CHINA'S economic growth of 6.9 per cent last quarter was better than the market consensus of 6.8 per cent, but its outlook is still poor, according to Maybank Kim Eng Securities (Thailand).
"Seeing the number 6 for the first time since the 6.2-per-cent growth in the previous global financial crisis is not a good picture," Tim Leelahaphan, an economist and assistant vice president of the research department, said yesterday.
"Since China's numbers are still bad, there is more room for further easing.
"We now expect another RRR [reserve requirement ratio] cut around the end of the year along with another slash of deposit and lending rates," he said.
The year-on-year growth of China's gross domestic product in the third quarter was below Beijing's 7-per-cent target.
Earlier manufacturing data had suggested that the sector would continue to contract in September.
China's imports shrank by 20.4 per cent last month from the same month in 2014 because of the drop in commodity prices and weaker domestic and global demand.
China's exports also fell by 3.7 per cent to US$205.6 billion, leaving a trade surplus of $60.34 billion in September.

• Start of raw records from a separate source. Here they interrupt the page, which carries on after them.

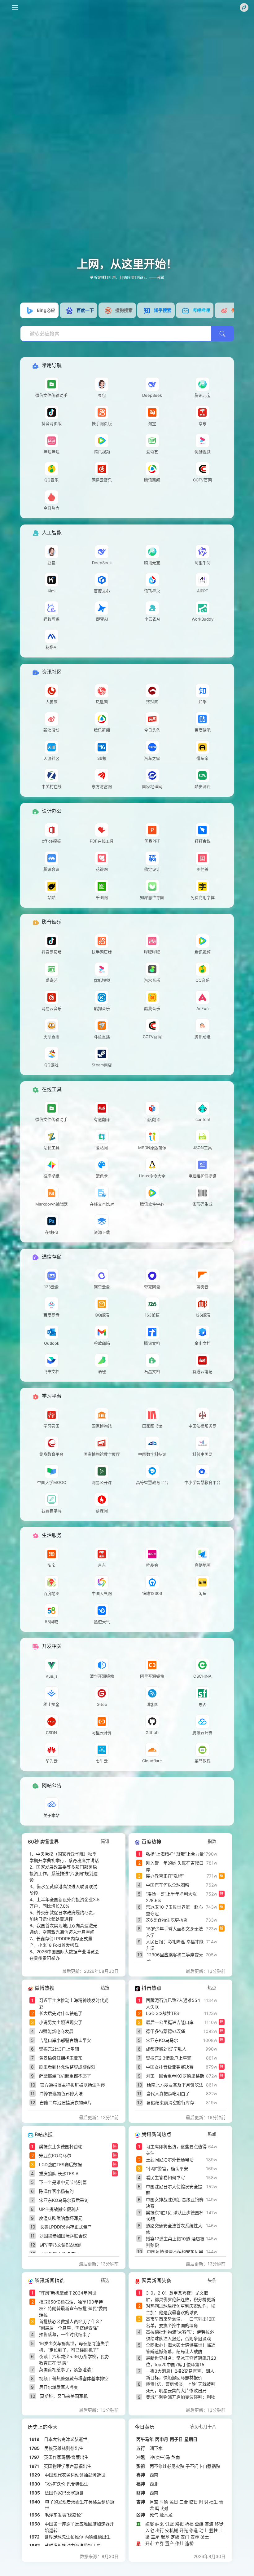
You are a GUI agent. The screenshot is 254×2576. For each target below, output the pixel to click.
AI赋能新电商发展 (56, 2031)
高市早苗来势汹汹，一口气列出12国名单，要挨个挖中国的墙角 (181, 2322)
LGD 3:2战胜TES (162, 2013)
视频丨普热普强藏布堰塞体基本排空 (73, 2378)
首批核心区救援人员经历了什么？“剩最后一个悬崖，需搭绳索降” (71, 2324)
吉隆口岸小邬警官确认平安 (65, 2040)
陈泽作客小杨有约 (56, 2191)
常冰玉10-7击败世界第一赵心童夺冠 (174, 1910)
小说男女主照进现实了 (60, 2022)
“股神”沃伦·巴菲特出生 (66, 2483)
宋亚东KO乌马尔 (162, 2040)
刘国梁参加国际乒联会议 (63, 2235)
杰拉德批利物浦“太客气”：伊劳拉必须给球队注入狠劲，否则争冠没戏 (180, 2335)
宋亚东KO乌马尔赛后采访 (64, 2200)
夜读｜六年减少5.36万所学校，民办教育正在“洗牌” (74, 2360)
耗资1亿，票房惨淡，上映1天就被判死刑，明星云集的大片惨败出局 (180, 2387)
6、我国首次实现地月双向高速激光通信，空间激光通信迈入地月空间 (63, 1929)
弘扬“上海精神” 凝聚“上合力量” (175, 1854)
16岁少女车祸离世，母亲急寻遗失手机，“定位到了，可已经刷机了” (74, 2346)
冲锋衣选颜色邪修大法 (61, 2093)
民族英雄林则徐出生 (63, 2448)
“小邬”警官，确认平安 (167, 2168)
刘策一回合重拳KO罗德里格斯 (175, 2075)
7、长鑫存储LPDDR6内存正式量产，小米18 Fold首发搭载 (60, 1942)
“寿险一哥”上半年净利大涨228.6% (171, 1897)
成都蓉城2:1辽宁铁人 (166, 2049)
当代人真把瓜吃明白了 (168, 2093)
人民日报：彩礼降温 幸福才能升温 (175, 1945)
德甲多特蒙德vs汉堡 (165, 2031)
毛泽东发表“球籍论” (63, 2514)
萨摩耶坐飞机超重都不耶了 (65, 2075)
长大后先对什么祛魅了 (60, 2013)
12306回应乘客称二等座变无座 (175, 1958)
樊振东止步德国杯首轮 (60, 2146)
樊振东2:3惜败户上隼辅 (168, 2057)
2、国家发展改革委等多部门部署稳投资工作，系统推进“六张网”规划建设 (63, 1873)
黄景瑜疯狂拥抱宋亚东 (60, 2057)
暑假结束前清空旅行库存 (170, 2102)
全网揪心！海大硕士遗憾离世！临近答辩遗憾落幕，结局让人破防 (180, 2348)
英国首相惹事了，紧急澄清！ (67, 2369)
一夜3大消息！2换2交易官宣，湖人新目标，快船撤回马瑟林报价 (180, 2374)
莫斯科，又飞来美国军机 (64, 2396)
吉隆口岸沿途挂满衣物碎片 (66, 2102)
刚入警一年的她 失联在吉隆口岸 (175, 1866)
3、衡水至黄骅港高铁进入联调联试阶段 (63, 1890)
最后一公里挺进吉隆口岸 (170, 2022)
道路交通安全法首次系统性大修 (174, 2229)
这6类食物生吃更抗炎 (167, 1920)
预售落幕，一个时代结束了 (65, 2334)
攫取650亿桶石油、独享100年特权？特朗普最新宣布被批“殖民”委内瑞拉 (73, 2308)
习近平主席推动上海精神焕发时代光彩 (73, 2003)
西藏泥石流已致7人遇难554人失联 (173, 2003)
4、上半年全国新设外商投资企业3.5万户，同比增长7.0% (64, 1903)
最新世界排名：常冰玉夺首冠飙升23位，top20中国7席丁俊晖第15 (181, 2361)
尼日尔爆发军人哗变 (58, 2387)
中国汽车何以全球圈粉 (167, 1885)
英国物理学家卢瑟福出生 (67, 2466)
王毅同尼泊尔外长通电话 (170, 2159)
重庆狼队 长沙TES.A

Chirathep Senivongs Na Ayudhya, spokesman of the Bank of Thailand, said the slight slip in China's supply-side GDP growth from 7 per cent in the second quarter to 6.9 per cent in the third quarter was as expected by the central bank.
The dip reflects the continuous slowdown in China's economic activities, especially in investments, which has led to the slowdown in manufacturing, he said.
In the coming period, the lower-than-expected income of the Chinese government will further crimp its ability to invest.
The large stock of completely built houses will continue to contribute to the slowdown in China's real-estate industry.
Manufacturing will still have excess capacity, which will continue to temper manufacturers' intention to invest.
China's money markets will continue to fluctuate, Chirathep said.